═════ SUPPLIED RECORDS ═════

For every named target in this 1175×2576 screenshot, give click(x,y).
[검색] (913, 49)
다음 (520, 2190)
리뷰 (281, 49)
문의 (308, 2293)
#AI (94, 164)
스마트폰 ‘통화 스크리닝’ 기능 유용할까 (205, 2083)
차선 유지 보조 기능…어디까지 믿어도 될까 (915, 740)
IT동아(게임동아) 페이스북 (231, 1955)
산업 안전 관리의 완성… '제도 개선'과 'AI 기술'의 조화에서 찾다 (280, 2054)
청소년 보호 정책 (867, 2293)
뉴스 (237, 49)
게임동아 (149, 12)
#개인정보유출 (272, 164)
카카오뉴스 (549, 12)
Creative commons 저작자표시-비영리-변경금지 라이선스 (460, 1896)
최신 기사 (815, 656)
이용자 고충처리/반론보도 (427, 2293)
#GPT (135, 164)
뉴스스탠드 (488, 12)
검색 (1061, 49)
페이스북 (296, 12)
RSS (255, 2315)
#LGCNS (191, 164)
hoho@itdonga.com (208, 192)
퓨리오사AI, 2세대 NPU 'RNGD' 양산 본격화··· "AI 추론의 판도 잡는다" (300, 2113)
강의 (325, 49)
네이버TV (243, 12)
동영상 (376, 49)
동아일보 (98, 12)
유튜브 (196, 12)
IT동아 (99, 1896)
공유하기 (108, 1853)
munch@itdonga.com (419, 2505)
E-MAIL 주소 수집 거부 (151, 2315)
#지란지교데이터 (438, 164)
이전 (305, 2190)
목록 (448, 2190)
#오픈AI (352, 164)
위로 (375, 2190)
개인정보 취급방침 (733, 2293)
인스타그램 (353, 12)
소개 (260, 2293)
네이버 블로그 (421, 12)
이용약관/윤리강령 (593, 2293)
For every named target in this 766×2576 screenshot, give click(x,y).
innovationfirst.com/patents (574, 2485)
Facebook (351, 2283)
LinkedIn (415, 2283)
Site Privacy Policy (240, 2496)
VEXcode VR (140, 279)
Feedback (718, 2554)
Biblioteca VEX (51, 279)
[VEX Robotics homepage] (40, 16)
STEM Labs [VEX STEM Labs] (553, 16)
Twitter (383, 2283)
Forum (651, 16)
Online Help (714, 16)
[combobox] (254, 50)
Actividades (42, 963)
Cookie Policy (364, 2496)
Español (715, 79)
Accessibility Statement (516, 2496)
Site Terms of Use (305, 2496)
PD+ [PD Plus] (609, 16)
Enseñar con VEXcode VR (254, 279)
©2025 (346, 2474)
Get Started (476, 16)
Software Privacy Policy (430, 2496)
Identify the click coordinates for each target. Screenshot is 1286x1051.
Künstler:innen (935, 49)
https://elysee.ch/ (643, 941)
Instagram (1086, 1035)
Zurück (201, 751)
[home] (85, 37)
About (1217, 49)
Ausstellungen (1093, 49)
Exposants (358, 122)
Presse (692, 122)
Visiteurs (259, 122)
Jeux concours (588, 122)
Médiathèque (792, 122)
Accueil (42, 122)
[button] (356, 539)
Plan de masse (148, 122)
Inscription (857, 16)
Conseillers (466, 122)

═════

Can you format all of the material above as a numbered list, with any blank lines left out?

■ ANSWER TO THIS TASK ■
1. For every named target in this 1175×2576 screenshot, give click(x,y).
2. [검색] (913, 49)
3. 다음 (520, 2190)
4. 리뷰 (281, 49)
5. 문의 (308, 2293)
6. #AI (94, 164)
7. 스마트폰 ‘통화 스크리닝’ 기능 유용할까 (205, 2083)
8. 차선 유지 보조 기능…어디까지 믿어도 될까 (915, 740)
9. IT동아(게임동아) 페이스북 (231, 1955)
10. 산업 안전 관리의 완성… '제도 개선'과 'AI 기술'의 조화에서 찾다 (280, 2054)
11. 청소년 보호 정책 (867, 2293)
12. 뉴스 (237, 49)
13. 게임동아 (149, 12)
14. #개인정보유출 (272, 164)
15. 카카오뉴스 (549, 12)
16. Creative commons 저작자표시-비영리-변경금지 라이선스 (460, 1896)
17. 최신 기사 (815, 656)
18. 이용자 고충처리/반론보도 (427, 2293)
19. #GPT (135, 164)
20. 뉴스스탠드 (488, 12)
21. 검색 (1061, 49)
22. 페이스북 (296, 12)
23. RSS (255, 2315)
24. #LGCNS (191, 164)
25. hoho@itdonga.com (208, 192)
26. 퓨리오사AI, 2세대 NPU 'RNGD' 양산 본격화··· "AI 추론의 판도 잡는다" (300, 2113)
27. 강의 (325, 49)
28. 네이버TV (243, 12)
29. 동영상 (376, 49)
30. 동아일보 (98, 12)
31. 유튜브 (196, 12)
32. IT동아 (99, 1896)
33. 공유하기 (108, 1853)
34. munch@itdonga.com (419, 2505)
35. E-MAIL 주소 수집 거부 (151, 2315)
36. #지란지교데이터 (438, 164)
37. 이전 (305, 2190)
38. 목록 (448, 2190)
39. #오픈AI (352, 164)
40. 위로 (375, 2190)
41. 개인정보 취급방침 (733, 2293)
42. 인스타그램 (353, 12)
43. 소개 (260, 2293)
44. 네이버 블로그 (421, 12)
45. 이용약관/윤리강령 (593, 2293)
46. For every named target in this 766×2576 screenshot, give click(x,y).
47. innovationfirst.com/patents (574, 2485)
48. Facebook (351, 2283)
49. LinkedIn (415, 2283)
50. Site Privacy Policy (240, 2496)
51. VEXcode VR (140, 279)
52. Feedback (718, 2554)
53. Biblioteca VEX (51, 279)
54. [VEX Robotics homepage] (40, 16)
55. STEM Labs [VEX STEM Labs] (553, 16)
56. Twitter (383, 2283)
57. Forum (651, 16)
58. Online Help (714, 16)
59. [combobox] (254, 50)
60. Actividades (42, 963)
61. Cookie Policy (364, 2496)
62. Español (715, 79)
63. Accessibility Statement (516, 2496)
64. Site Terms of Use (305, 2496)
65. PD+ [PD Plus] (609, 16)
66. Enseñar con VEXcode VR (254, 279)
67. ©2025 (346, 2474)
68. Get Started (476, 16)
69. Software Privacy Policy (430, 2496)
70. Identify the click coordinates for each target. Screenshot is 1286x1051.
71. Künstler:innen (935, 49)
72. https://elysee.ch/ (643, 941)
73. Instagram (1086, 1035)
74. Zurück (201, 751)
75. [home] (85, 37)
76. About (1217, 49)
77. Ausstellungen (1093, 49)
78. Exposants (358, 122)
79. Presse (692, 122)
80. Visiteurs (259, 122)
81. Jeux concours (588, 122)
82. Médiathèque (792, 122)
83. Accueil (42, 122)
84. [button] (356, 539)
85. Plan de masse (148, 122)
86. Inscription (857, 16)
87. Conseillers (466, 122)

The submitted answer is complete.